======== Bron ========

Over de geschiedenis van de joden in Anholt, Isselburg en Werth
In 1616 wordt voor het eerst een jood in de rijksvrije heerschap Anholt genoemd. Omstreeks 1730 beschikten de joden in Anholt over een synagoge, vermoedelijk een gebedsruimte in een woonhuis. Aan het begin van de 19e eeuw werd in Anholt in het gebied Dwarsefeld dichtbij de Nederlandse grens een joodse begraafplaats aangelegd. De eerste grafsteen hierop dateert van 1821. In hetzelfde jaar zijn in een inwonersregister in Anholt 10 joden vermeld, onder wie een slager en twee kooplieden.
Aan het begin van de 19e eeuw legde de joodse gemeente in Anholt ten noorden van de stad in het gebied Dwarsefeld een begraafplaats aan. De oudste grafsteen dateert van 1821. Als laatste werd hier de op 24 november 1934 overleden Salomon Josef Cussel begraven.
De begraafplaats, waarop ook de joden uit Isselburg en Werth werden begraven, is in de jaren 1933-1945 niet vernield. Zij is de enige herinnering aan het feit dat in de stad Isselburg en de kernen Anholt en Werth eens joden hebben geleefd.
De begraafplaats ligt aan de weg Im Dwarsefeld in Anholt (zijweg van de Gendringer Straße, richting Nederland), bij café Pannebecker. De sleutel is verkrijgbaar bij het huis naast de begraafplaats bij mevrouw Liesbeth Hennig (Dwarsefeld 2, 46419 Isselburg
In 1831 bouwden de joden in Anholt een synagoge.

======== Aangeleverd materiaal ========

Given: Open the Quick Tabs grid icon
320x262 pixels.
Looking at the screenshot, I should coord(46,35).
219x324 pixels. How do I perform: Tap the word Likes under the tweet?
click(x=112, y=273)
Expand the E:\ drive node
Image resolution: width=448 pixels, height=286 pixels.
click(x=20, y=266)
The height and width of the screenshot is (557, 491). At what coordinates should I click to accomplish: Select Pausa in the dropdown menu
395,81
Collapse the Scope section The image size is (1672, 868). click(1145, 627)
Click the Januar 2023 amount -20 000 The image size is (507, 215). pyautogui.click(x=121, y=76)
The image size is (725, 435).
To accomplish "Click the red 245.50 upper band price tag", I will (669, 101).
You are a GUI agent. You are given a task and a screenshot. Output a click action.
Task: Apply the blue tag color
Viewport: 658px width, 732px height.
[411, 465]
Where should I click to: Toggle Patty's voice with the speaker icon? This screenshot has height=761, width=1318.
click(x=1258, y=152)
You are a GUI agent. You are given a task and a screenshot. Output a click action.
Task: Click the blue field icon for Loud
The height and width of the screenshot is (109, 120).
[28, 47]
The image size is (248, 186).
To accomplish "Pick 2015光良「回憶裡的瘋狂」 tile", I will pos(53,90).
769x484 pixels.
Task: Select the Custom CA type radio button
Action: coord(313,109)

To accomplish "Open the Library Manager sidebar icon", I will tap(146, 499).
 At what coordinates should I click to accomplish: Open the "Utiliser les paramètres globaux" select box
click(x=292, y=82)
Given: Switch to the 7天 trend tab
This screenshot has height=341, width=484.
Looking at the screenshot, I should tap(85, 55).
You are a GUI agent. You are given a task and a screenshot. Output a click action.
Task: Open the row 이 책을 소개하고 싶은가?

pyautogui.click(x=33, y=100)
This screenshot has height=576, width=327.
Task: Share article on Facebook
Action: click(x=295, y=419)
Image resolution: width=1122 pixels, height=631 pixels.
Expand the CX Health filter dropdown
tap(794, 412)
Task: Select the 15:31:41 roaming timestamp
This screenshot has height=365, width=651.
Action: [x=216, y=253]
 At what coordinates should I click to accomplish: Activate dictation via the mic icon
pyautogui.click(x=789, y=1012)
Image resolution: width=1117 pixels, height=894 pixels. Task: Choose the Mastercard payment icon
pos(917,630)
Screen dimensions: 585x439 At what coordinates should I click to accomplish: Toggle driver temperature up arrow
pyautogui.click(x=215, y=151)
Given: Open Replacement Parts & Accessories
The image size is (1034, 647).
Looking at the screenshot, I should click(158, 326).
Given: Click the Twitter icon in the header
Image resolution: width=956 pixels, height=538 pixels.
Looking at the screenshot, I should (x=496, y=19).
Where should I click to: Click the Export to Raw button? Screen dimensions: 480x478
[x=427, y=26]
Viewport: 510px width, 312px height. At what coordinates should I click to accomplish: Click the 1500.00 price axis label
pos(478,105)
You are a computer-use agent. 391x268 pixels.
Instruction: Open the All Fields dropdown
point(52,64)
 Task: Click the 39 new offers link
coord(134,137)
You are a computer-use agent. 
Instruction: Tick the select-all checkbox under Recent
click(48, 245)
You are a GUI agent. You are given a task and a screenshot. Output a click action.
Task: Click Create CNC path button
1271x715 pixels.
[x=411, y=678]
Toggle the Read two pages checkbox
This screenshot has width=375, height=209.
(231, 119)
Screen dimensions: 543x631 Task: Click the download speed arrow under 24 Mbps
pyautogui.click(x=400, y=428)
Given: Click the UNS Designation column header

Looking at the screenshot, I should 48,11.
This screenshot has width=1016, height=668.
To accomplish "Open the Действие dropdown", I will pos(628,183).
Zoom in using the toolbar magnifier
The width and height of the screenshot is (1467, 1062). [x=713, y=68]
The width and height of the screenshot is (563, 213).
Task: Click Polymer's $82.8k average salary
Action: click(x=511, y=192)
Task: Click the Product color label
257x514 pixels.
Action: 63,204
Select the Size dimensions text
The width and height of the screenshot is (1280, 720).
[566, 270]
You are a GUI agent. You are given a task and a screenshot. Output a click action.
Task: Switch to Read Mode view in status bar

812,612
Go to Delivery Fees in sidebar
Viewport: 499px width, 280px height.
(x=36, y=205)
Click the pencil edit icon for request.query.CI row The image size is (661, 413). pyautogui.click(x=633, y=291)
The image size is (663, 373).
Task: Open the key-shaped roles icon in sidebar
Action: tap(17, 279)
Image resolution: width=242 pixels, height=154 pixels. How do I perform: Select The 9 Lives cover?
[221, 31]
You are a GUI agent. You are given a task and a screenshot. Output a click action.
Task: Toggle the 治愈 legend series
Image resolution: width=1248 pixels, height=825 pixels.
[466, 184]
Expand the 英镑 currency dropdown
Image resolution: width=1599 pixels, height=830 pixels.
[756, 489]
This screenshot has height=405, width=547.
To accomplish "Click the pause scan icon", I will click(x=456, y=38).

========

▶ [Opdrachten]:
**1.** Herhaal uit de rijen letterlijk alles vanaf de regel met "Toggle the Read two pages checkbox" tot en met de regel met "I will pos(628,183).".
**2.** Schrijf de tekst over de joden in Anholt, Isselburg en Werth verder vanaf het punt waar die ophoudt.
De tekst en de rijen staan inhoudelijk los van elkaar.

▶ [De uitwerkingen]:
**1.**
Toggle the Read two pages checkbox
This screenshot has width=375, height=209.
(231, 119)
Screen dimensions: 543x631 Task: Click the download speed arrow under 24 Mbps
pyautogui.click(x=400, y=428)
Given: Click the UNS Designation column header

Looking at the screenshot, I should 48,11.
This screenshot has width=1016, height=668.
To accomplish "Open the Действие dropdown", I will pos(628,183).

**2.**
Im Vorraum konnte man in hebräischer Sprache die Worte lesen: "Und so ward vollendet die ganze Arbeit und eingeweiht das Haus des Ewigen am Sabbat des Weihefestes Channukah." Dass die Israeliten sich des neuen Gotteshauses freuten, ergeben die weiteren klassischen hebräischen Worte, heißt es: "Ja, das ist der Tag, den wir erhofften; wir haben ihn erlebt, gesehen!" Außerdem soll über dem Eingang die bei Synagogen übliche Inschrift gestanden haben: "Dies ist die Pforte des Herrn, Gerechte treten da ein." „Das einfache, schmucklose, den Nachbarhäusern sich anschließende Gebäude, dessen Fassade verputzt und gestrichen ist, ist aus Backsteinen hergestellt, die zum Teil die hebräischen Namen der Gemeindemitglieder tragen, und enthält von rechts und links je einen Wohnraum, links die Treppe zur Frauenempore und in einer Nische ein kunstvoll in antiken Formen aus Kupfer hergestelltes Waschbecken. Der Innenraum weist die in jüdischen Gotteshäusern üblichen Geräte und Gegenstände aus, von denen wir besonders den schweren, alten Kronleuchter in der Mitte des Schiffes als wertvoll nennen, eine Gebetstafel, die unter dem preußischen und fürstlichen Wappen das an jedem Sabbat vorzutragende Gebet für den König von Preußen und den Fürsten zu Salm-Salm in deutscher und hebräischer Sprache enthält."
Leo Nußbaum, voorganger van de Israelitische Gemeente in Bocholt, waartoe Anholt hoorde, in: Leo Nußbaum: Zur Geschichte der Juden in Anholt (1919).
De synagoge stond van 1831 tot 1945 aan de Niederstraße ter hoogte van het huis nummer 31. Zij werd bij bombardementen tegen het einde van de Tweede Wereldoorlog op 22 maart 1945 verwoest.
Vermoord
Klara Cussel (* 1888)
Johanna Gompertz-Cussel (* 1888)
Bertha Heilbronn-Cussel (* 1888)
Isidor Heilbronn (* 1887)
Salomon Heilbronn (* 1892)
Henriette Magnus-Heilbronn (* 1894)
Sophie Menco-Heilbronn (* 1893)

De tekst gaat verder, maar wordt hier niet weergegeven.